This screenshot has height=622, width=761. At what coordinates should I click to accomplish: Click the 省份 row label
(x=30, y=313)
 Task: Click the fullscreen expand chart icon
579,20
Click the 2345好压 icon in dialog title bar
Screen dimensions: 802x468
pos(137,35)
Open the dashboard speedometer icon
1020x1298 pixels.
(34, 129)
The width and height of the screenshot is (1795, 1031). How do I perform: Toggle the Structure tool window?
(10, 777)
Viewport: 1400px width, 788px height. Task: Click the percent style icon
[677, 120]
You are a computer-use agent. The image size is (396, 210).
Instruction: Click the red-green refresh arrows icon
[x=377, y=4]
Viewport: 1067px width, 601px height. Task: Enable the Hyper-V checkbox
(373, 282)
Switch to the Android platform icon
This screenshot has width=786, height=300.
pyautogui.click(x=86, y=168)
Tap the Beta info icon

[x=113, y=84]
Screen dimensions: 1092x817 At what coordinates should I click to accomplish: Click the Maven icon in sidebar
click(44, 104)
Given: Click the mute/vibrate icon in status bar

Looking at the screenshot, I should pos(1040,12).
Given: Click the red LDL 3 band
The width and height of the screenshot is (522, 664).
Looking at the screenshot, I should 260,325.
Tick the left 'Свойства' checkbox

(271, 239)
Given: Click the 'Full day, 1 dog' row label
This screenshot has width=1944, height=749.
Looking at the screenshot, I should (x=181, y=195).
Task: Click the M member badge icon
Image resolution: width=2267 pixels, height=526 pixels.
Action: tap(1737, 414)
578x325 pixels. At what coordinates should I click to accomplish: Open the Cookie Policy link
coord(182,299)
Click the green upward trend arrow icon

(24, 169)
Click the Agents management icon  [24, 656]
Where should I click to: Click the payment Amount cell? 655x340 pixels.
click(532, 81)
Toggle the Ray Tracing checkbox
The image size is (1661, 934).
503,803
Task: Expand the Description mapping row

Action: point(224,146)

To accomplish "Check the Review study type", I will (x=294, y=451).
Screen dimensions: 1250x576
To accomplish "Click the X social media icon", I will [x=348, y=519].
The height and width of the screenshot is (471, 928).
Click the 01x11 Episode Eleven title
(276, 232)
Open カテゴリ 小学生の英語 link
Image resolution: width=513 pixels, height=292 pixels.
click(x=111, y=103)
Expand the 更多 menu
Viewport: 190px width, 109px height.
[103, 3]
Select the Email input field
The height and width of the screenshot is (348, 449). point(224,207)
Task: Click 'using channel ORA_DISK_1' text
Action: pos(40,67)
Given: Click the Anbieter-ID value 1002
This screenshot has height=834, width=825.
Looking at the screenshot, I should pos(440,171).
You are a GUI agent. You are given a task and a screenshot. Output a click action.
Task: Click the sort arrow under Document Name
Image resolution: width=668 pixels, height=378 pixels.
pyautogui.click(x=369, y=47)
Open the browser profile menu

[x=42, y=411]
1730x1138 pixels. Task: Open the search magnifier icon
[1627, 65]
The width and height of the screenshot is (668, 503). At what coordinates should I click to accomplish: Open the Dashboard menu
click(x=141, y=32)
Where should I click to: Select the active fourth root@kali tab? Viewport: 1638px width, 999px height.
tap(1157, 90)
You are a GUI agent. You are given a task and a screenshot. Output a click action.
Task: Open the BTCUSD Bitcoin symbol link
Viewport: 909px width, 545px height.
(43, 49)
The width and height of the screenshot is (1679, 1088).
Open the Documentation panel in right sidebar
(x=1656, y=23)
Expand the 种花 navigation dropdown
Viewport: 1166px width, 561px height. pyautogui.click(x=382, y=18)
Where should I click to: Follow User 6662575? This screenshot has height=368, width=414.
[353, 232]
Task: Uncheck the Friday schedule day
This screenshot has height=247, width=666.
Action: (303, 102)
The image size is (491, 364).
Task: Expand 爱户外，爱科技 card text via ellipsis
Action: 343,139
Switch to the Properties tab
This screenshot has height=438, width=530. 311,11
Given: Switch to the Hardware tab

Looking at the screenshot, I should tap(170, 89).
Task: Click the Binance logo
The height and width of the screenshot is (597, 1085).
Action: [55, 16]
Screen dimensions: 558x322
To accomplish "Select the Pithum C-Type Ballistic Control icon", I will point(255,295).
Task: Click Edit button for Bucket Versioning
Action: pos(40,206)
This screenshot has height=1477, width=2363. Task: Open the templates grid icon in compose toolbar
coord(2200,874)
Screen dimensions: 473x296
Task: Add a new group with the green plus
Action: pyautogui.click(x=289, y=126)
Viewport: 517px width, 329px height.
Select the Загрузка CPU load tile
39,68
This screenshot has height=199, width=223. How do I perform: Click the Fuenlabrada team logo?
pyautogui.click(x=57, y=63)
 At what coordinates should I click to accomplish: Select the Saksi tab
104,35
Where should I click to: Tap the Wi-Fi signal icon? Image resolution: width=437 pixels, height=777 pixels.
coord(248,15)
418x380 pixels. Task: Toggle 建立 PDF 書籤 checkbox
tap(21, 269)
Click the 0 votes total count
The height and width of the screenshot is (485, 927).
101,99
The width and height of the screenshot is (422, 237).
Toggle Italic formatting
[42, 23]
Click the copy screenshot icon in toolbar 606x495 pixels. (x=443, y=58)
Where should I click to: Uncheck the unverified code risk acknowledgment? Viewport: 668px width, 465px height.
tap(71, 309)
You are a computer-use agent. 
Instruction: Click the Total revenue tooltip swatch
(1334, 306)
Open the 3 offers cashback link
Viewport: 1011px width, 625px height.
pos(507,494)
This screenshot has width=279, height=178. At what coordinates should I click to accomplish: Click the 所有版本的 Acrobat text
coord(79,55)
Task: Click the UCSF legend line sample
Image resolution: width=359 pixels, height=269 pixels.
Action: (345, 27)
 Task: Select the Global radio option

*WHAT YOU ARE ASKED TO DO*
Reproduce the rows between the line holding "Viewport: 517px width, 329px height." and the line holding "(1334, 306)", both ends included, exactly as they appear.

*RESULT FOR THIS TASK*
Viewport: 517px width, 329px height.
Select the Загрузка CPU load tile
39,68
This screenshot has height=199, width=223. How do I perform: Click the Fuenlabrada team logo?
pyautogui.click(x=57, y=63)
 At what coordinates should I click to accomplish: Select the Saksi tab
104,35
Where should I click to: Tap the Wi-Fi signal icon? Image resolution: width=437 pixels, height=777 pixels.
coord(248,15)
418x380 pixels. Task: Toggle 建立 PDF 書籤 checkbox
tap(21, 269)
Click the 0 votes total count
The height and width of the screenshot is (485, 927).
101,99
The width and height of the screenshot is (422, 237).
Toggle Italic formatting
[42, 23]
Click the copy screenshot icon in toolbar 606x495 pixels. (x=443, y=58)
Where should I click to: Uncheck the unverified code risk acknowledgment? Viewport: 668px width, 465px height.
tap(71, 309)
You are a computer-use agent. 
Instruction: Click the Total revenue tooltip swatch
(1334, 306)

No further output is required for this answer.